Lines from the first one down to the one containing "Essais (414, 18)" in the data below are the only ones needed; please return them exactly, both ends included.

(Source data)
_ _ _ _ _ _ _

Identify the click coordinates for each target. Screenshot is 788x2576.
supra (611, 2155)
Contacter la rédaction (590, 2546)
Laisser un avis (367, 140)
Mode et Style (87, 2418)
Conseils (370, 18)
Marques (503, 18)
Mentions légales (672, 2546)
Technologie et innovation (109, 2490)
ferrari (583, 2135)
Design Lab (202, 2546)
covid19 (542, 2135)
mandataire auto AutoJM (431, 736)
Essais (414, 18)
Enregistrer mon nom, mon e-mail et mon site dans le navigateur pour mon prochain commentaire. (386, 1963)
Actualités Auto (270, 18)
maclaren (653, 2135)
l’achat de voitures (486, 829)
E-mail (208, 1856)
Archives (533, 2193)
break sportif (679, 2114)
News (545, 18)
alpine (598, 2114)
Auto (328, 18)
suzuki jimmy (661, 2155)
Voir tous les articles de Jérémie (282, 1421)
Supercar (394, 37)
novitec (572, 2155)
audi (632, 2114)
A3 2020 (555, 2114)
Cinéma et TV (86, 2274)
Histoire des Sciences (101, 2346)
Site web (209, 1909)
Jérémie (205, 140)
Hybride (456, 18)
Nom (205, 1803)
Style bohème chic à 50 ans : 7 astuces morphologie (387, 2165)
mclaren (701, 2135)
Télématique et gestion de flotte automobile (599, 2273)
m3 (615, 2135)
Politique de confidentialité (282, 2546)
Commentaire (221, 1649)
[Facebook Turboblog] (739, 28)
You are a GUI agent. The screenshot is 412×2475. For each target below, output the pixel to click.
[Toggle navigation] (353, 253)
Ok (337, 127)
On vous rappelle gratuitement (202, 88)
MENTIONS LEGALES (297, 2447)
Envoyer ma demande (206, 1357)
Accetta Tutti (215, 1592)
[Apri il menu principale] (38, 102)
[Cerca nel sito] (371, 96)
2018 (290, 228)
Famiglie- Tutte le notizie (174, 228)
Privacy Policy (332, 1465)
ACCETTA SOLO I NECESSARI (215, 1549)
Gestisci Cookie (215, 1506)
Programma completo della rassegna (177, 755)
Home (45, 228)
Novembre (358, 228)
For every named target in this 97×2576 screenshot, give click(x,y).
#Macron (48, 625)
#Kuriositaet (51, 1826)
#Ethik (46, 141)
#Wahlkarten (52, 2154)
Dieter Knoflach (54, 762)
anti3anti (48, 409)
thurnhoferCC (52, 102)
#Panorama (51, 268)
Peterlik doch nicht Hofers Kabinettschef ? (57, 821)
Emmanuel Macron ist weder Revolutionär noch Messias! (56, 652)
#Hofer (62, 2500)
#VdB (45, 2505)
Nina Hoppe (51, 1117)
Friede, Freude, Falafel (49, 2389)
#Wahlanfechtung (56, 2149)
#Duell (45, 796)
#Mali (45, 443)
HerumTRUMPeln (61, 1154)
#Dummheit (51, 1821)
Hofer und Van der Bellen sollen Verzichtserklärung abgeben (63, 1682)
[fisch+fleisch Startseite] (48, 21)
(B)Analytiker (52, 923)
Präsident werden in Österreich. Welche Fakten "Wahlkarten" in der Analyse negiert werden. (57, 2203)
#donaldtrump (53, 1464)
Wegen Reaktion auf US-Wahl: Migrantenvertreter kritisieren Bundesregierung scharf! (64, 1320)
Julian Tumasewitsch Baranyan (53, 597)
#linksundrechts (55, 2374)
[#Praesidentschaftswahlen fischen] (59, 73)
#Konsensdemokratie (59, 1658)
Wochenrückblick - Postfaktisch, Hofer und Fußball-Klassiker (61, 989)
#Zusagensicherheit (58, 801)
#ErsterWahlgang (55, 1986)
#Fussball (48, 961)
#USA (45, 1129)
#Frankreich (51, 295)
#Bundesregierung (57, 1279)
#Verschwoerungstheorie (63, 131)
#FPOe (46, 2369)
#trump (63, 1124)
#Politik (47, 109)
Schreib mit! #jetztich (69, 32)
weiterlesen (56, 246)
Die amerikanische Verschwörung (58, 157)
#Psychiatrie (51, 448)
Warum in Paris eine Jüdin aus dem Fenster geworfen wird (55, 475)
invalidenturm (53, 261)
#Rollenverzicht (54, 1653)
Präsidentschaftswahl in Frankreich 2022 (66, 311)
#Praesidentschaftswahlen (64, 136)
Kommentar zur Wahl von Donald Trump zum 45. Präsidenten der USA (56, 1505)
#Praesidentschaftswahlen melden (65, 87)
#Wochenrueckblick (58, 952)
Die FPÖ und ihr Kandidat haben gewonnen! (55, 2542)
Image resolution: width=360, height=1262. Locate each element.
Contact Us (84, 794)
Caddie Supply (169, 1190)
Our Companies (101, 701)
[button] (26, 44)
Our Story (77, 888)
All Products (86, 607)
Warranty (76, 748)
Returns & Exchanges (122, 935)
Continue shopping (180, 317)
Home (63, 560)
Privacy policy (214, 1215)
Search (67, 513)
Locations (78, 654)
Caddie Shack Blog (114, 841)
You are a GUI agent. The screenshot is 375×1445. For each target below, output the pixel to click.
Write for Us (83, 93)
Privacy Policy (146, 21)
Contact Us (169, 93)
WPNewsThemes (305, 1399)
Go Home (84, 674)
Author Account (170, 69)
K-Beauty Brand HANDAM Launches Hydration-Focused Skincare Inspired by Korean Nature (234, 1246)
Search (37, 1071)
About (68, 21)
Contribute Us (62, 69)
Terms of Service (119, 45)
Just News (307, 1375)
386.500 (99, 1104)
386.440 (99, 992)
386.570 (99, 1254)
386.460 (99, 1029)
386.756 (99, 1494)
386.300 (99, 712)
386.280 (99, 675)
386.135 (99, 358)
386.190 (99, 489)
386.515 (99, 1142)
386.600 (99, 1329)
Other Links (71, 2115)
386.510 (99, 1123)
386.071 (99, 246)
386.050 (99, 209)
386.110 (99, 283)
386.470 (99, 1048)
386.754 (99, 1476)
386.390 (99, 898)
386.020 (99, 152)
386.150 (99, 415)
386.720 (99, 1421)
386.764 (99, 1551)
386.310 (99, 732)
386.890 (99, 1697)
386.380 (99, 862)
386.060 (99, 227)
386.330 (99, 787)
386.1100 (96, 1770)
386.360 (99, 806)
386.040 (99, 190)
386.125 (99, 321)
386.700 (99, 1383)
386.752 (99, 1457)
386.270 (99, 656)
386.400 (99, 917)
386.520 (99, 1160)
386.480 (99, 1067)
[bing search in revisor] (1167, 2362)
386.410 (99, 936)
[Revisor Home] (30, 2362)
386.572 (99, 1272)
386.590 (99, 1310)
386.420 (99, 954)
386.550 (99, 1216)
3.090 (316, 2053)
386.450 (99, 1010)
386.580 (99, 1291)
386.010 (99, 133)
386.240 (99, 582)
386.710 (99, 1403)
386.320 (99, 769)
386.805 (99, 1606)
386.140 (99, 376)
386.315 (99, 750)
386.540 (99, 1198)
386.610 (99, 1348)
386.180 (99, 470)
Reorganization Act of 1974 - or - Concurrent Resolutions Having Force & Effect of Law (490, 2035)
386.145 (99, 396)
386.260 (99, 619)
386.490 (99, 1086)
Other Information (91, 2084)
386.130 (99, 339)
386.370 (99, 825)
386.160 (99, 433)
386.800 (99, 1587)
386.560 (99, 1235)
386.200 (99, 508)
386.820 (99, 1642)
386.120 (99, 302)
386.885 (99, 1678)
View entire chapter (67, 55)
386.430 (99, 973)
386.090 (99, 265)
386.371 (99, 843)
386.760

_ _ _ _ _ _ _

(Task answer)
Identify the click coordinates for each target. Screenshot is 788x2576.
supra (611, 2155)
Contacter la rédaction (590, 2546)
Laisser un avis (367, 140)
Mode et Style (87, 2418)
Conseils (370, 18)
Marques (503, 18)
Mentions légales (672, 2546)
Technologie et innovation (109, 2490)
ferrari (583, 2135)
Design Lab (202, 2546)
covid19 (542, 2135)
mandataire auto AutoJM (431, 736)
Essais (414, 18)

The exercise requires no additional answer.